And that was almost 20 years ago.

The “speed kills” crowd warned of a massive uptick in road deaths as a result of repealing the NMSL – but it didn’t happen. Highway fatalities actually declined even as people were allowed to drive faster.

That is, were allowed to drive as fast as they had been driving prior to the repeal.

Arguably, the roads got safer because people could pay more attention to their driving – and to the driving of others – than worrying about radar traps and being ready at any moment to slam on the brakes.

Regardless, the fact remains that repealing the NMSL – and higher posted speed limits on most of the Interstate system – did not result in a fatality uptick. Speed didn’t kill.

So it can’t be that.

How about an increase in VMT? That’s statistics speak for Vehicle Miles Traveled – a complicated way of saying there are more cars on the road, driving more miles. Well, there probably are more cars on the road right now, today, than there were in say 2013. But not that much more. Not enough to account for the sharpest uptick in motor vehicle fatalities in 50 years.

It’s got to be something else.

But what?

Could it possibly be that government-mandated “safe” cars have become very distracting to drive? That we have passed a kind of idiot-proofing Event Horizon?

Might it be that the spike in motor vehicle fatalities is an unintended consequence of serial efforts to absolve – via technology – the driver of responsibility for paying attention to his driving?

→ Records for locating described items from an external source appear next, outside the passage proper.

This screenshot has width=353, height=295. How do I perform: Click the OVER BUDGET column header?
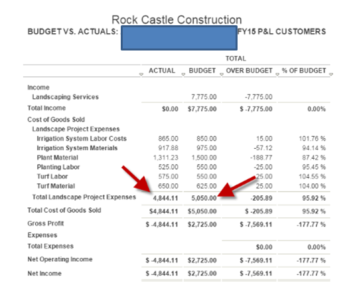[249, 70]
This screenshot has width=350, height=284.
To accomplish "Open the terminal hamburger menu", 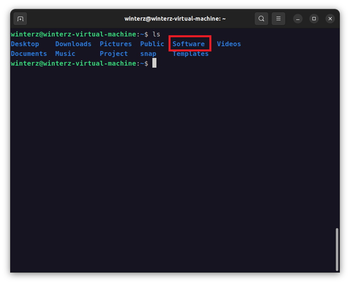I will [278, 19].
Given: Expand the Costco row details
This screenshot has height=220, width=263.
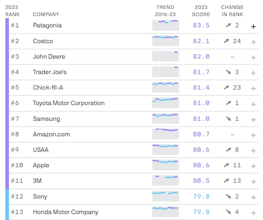Looking at the screenshot, I should pyautogui.click(x=253, y=42).
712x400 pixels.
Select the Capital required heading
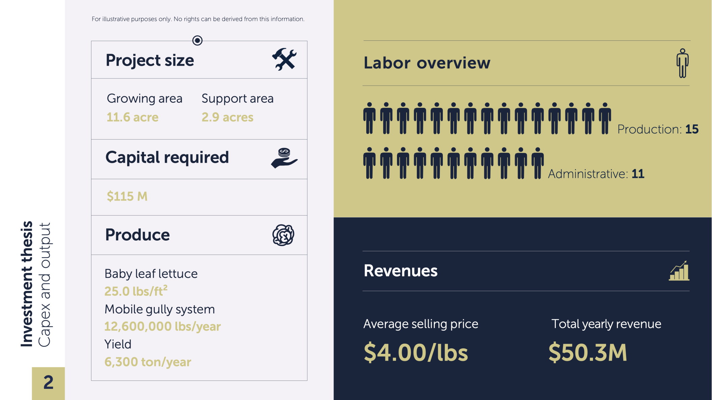167,157
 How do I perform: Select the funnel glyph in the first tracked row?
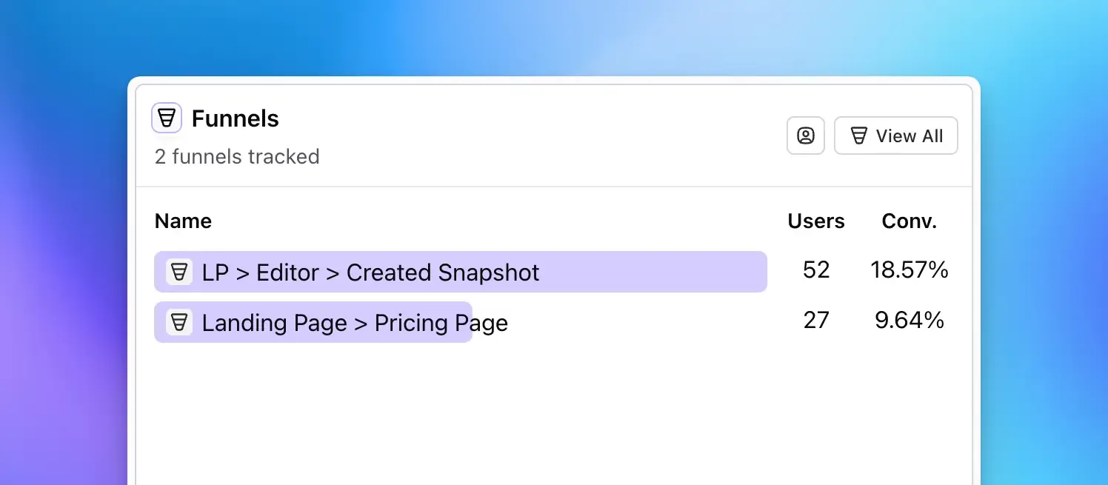pos(178,272)
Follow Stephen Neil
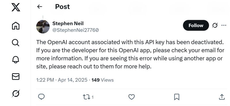Image resolution: width=230 pixels, height=106 pixels. tap(196, 25)
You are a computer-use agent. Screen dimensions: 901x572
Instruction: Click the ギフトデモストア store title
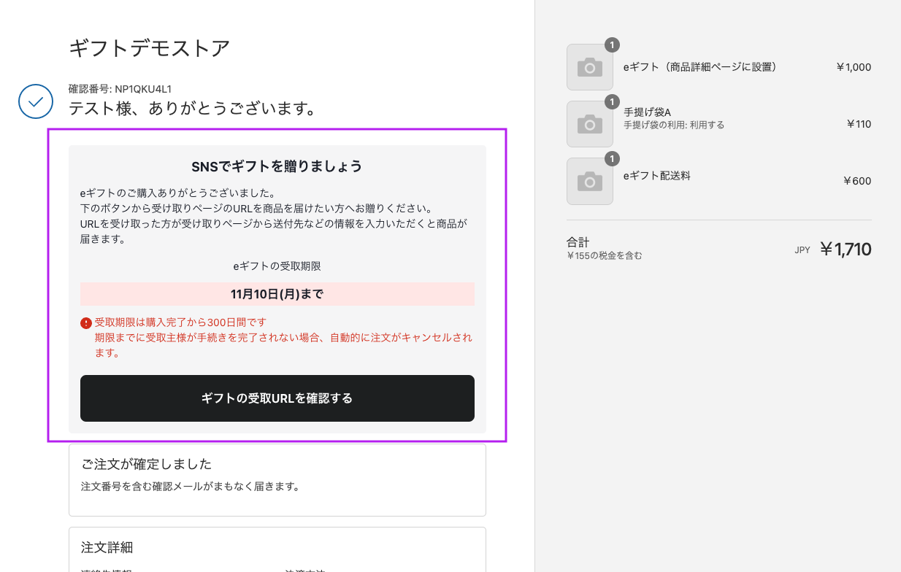pos(150,48)
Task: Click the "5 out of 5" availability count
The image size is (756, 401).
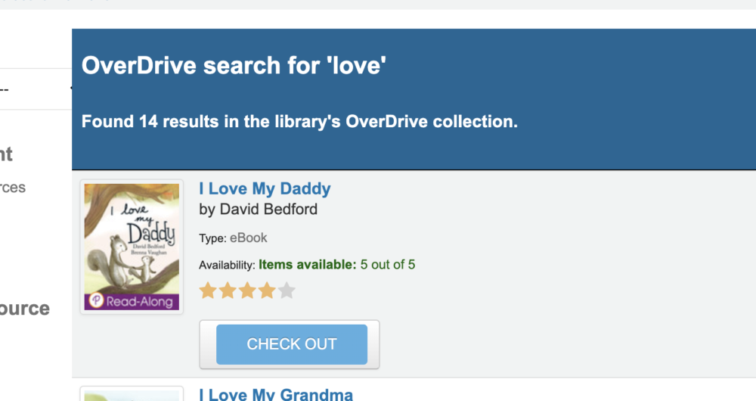Action: click(x=388, y=265)
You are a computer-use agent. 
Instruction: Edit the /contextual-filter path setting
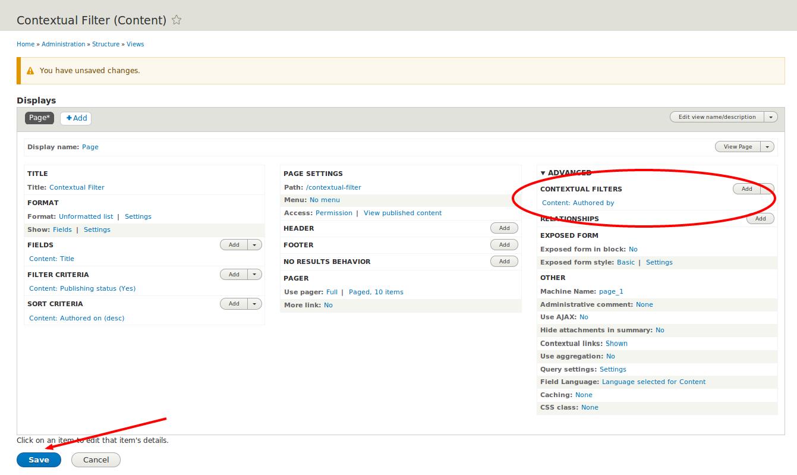pos(334,187)
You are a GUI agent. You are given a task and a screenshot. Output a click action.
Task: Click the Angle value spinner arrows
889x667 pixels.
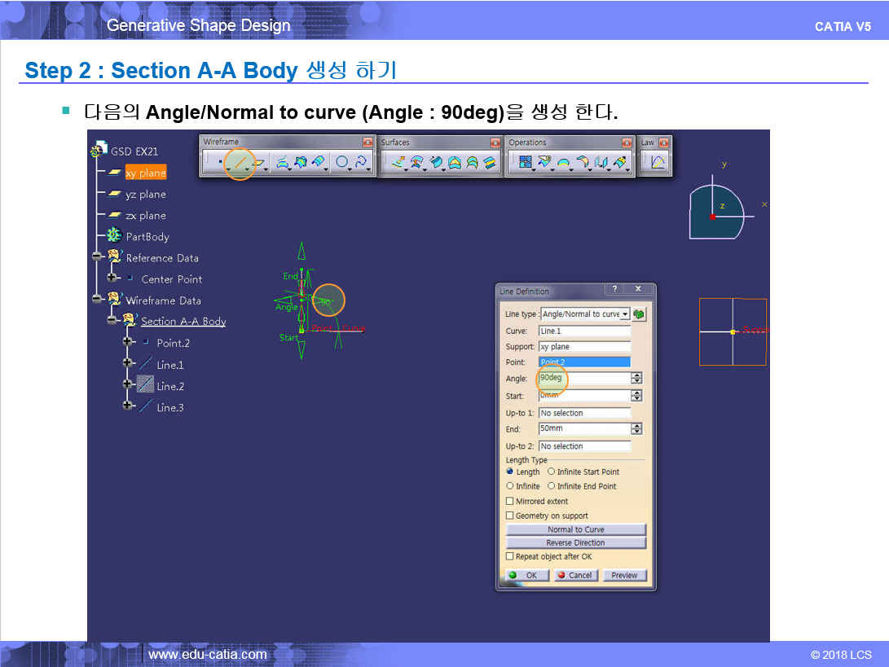click(x=636, y=379)
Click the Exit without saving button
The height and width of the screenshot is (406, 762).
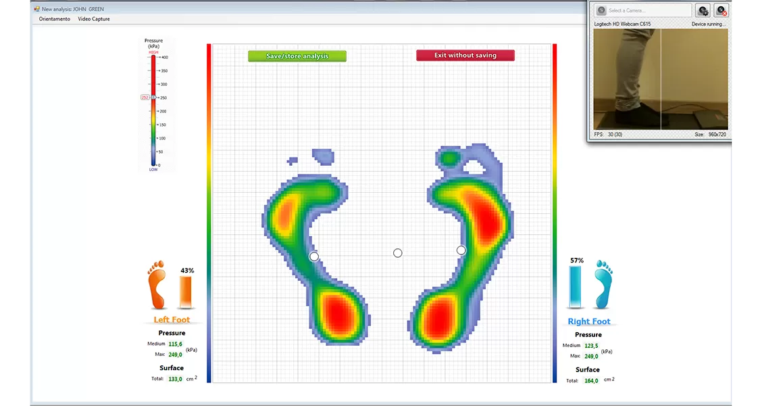[x=465, y=55]
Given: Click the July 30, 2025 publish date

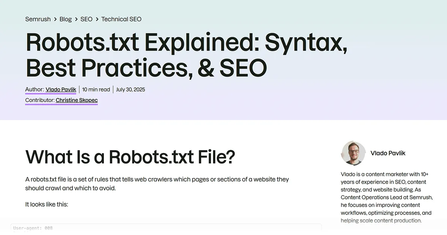Looking at the screenshot, I should (x=130, y=89).
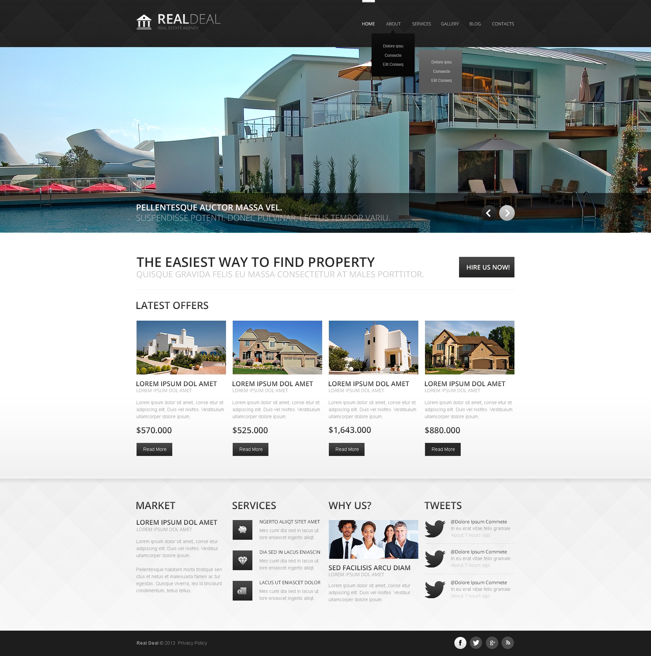Select the HOME navigation tab
Viewport: 651px width, 656px height.
(x=368, y=24)

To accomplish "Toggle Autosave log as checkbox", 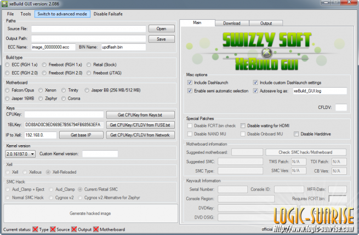I will pyautogui.click(x=255, y=91).
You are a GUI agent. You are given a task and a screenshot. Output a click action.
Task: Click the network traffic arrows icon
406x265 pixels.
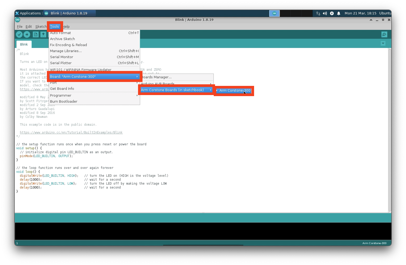(x=318, y=13)
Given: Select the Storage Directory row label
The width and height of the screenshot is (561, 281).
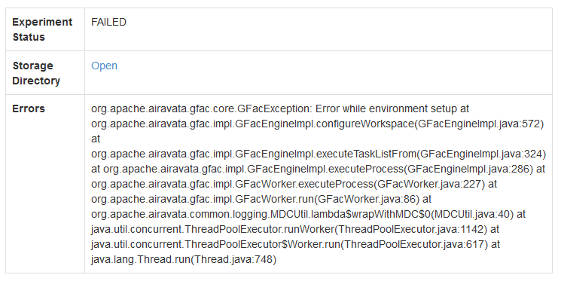Looking at the screenshot, I should click(36, 73).
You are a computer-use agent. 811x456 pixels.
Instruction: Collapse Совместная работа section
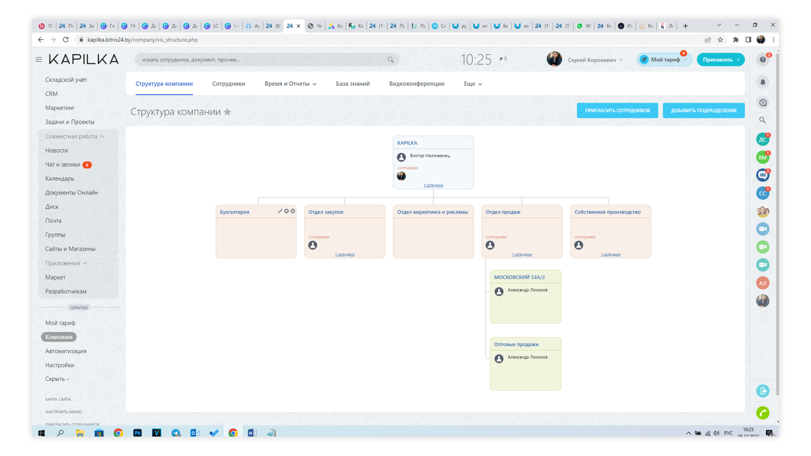coord(102,136)
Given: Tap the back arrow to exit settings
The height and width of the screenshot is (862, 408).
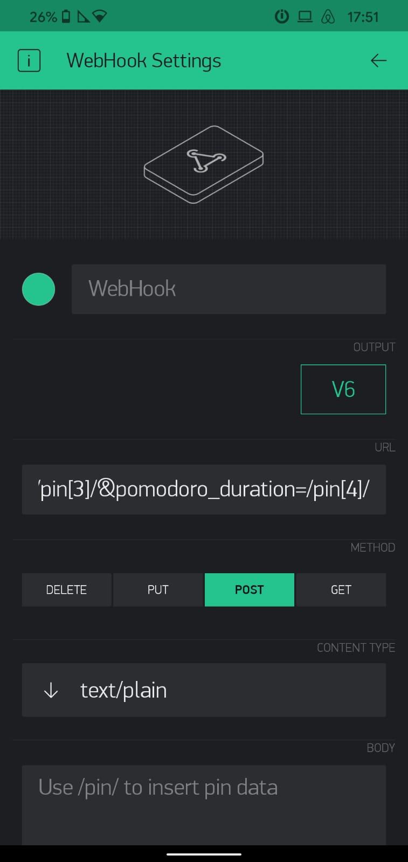Looking at the screenshot, I should pos(379,60).
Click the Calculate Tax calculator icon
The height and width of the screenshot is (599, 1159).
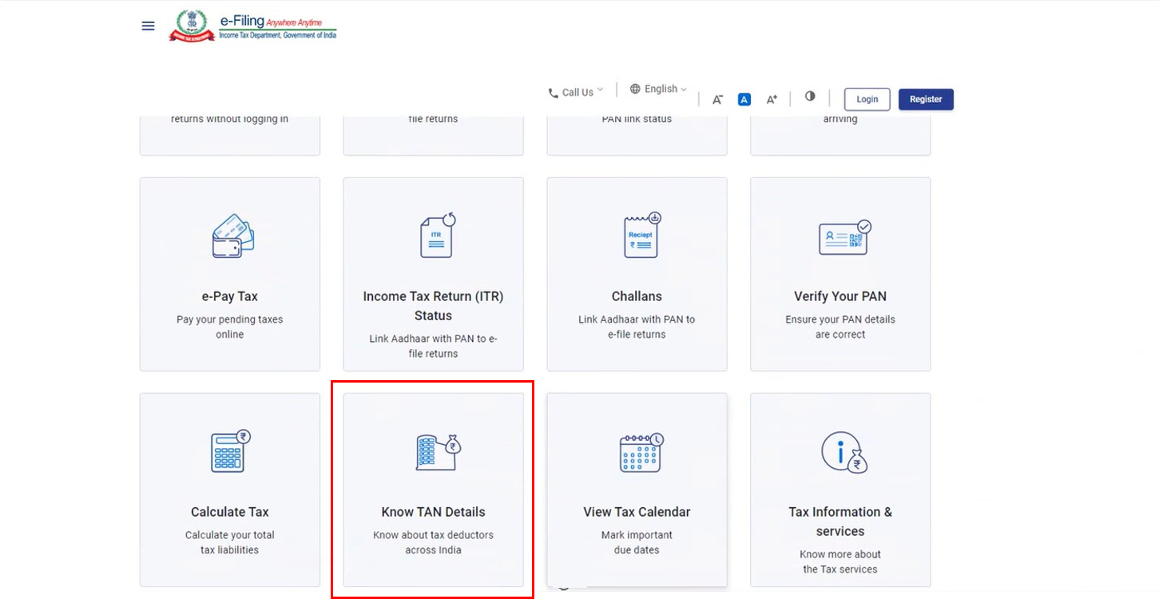tap(230, 451)
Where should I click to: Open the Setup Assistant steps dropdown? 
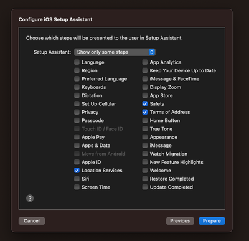click(115, 52)
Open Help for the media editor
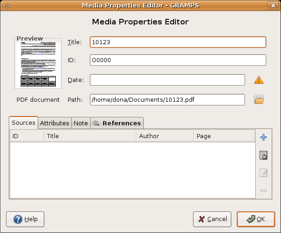The height and width of the screenshot is (233, 281). [25, 219]
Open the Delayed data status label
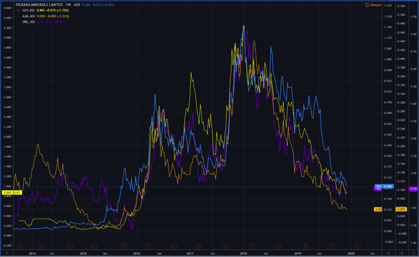 click(376, 4)
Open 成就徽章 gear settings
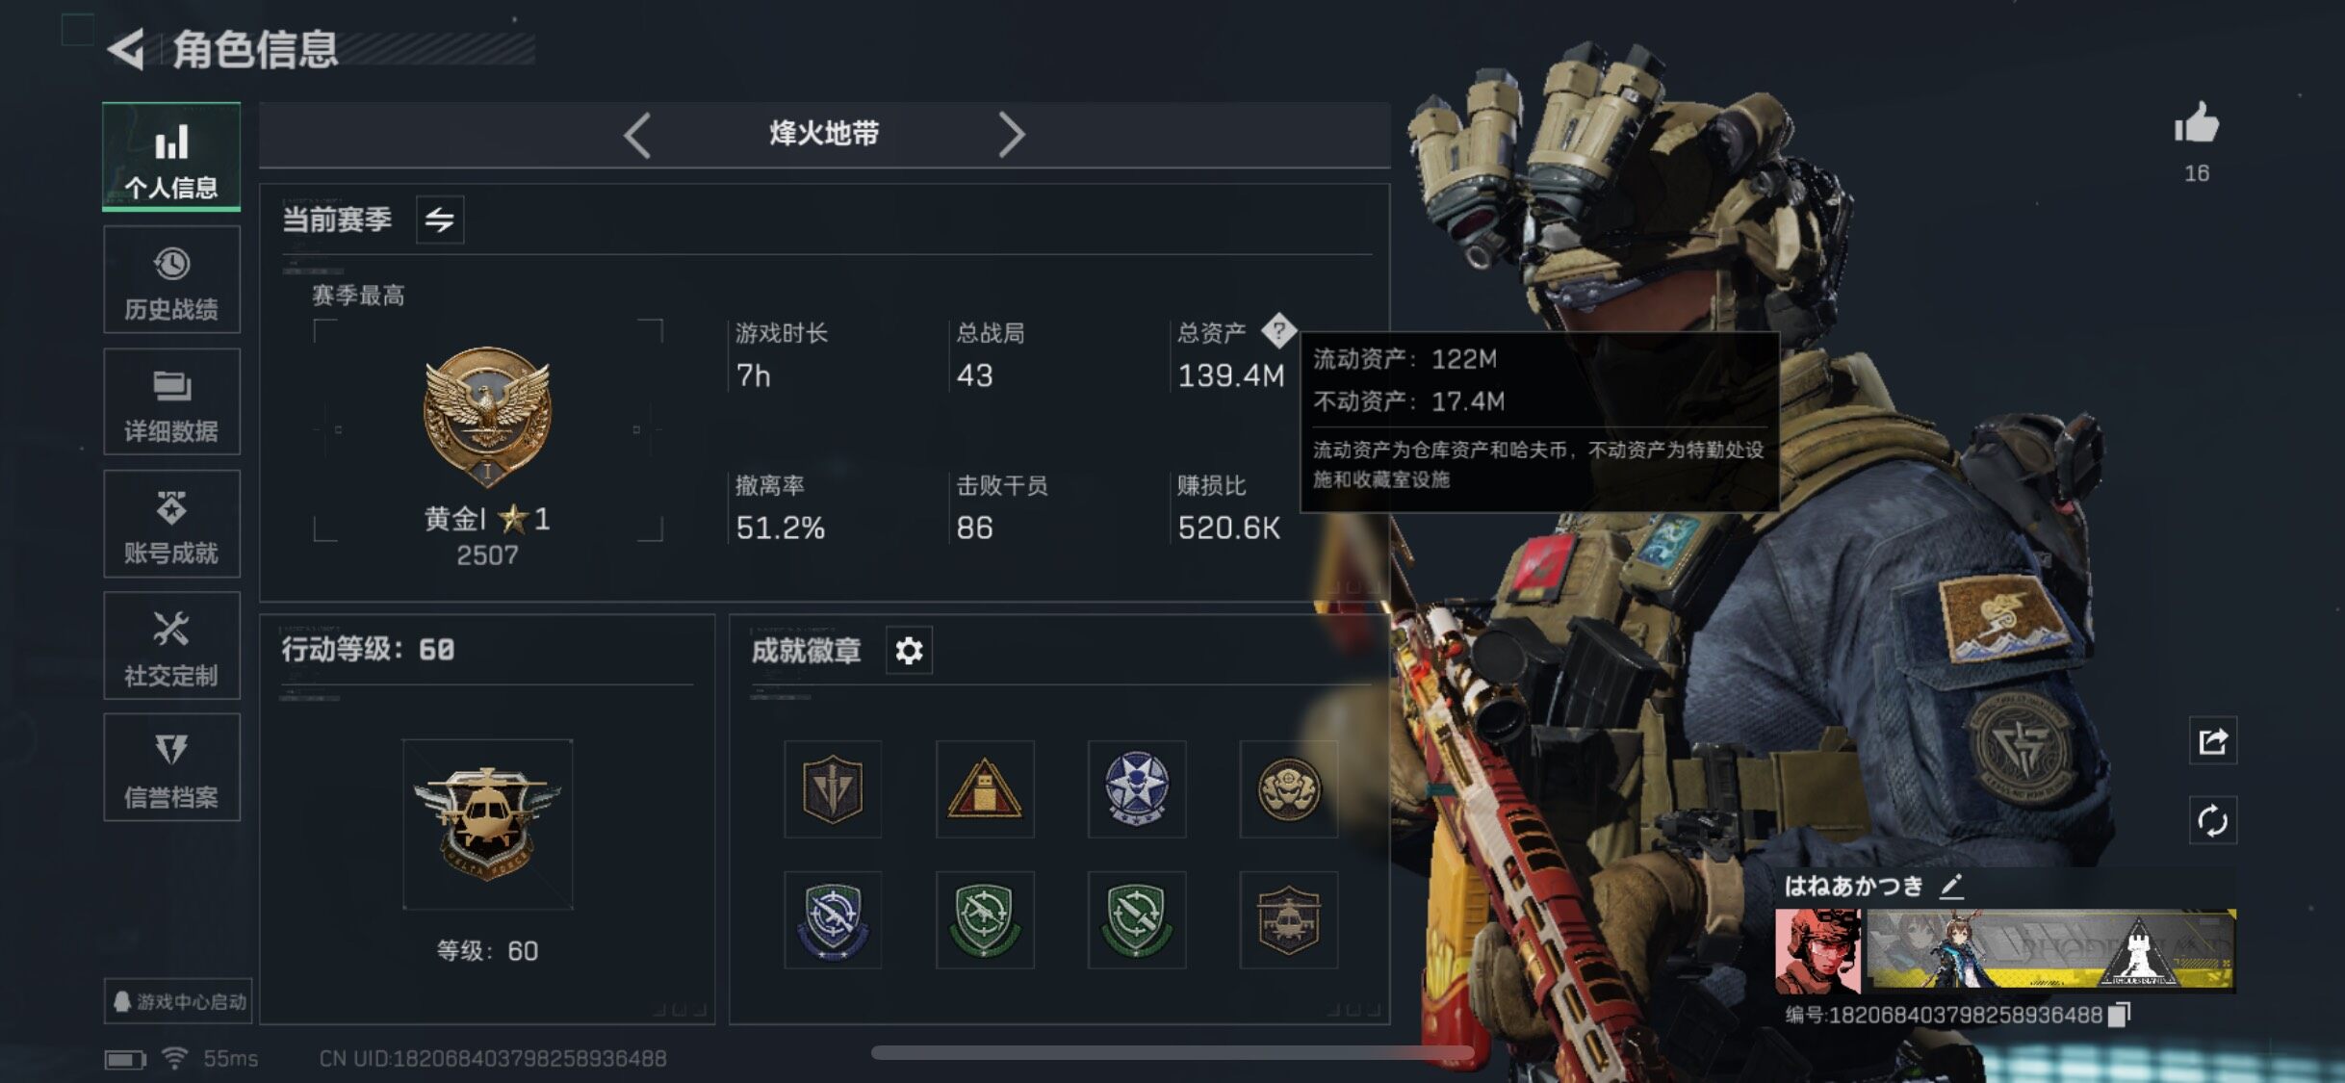 click(909, 651)
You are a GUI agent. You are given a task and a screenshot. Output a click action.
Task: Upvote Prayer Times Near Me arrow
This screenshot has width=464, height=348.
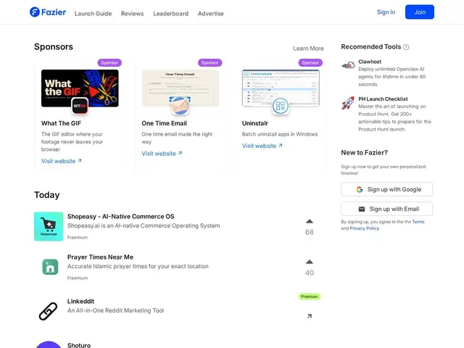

Is it possible that encumbering cars with so much technology meant, ostensibly, to prevent accidents from happening has instead made accidents more rather than less likely – as a result of warning buzzer/light/vibrating steering wheel overload?

That makes sense.

And, it correlates.

The sudden, dramatic uptick in fatalities over the past 2-3 years coincides almost exactly with the filtering into the general circulation of what are advertised as being active “safety” technologies. These differ from the ones we’re used to – like anti-lock brakes and traction control and even air bags – which are reactive technologies that step in (or do something, like explode in your face) only when the car is actually crashing or on the cusp of crashing.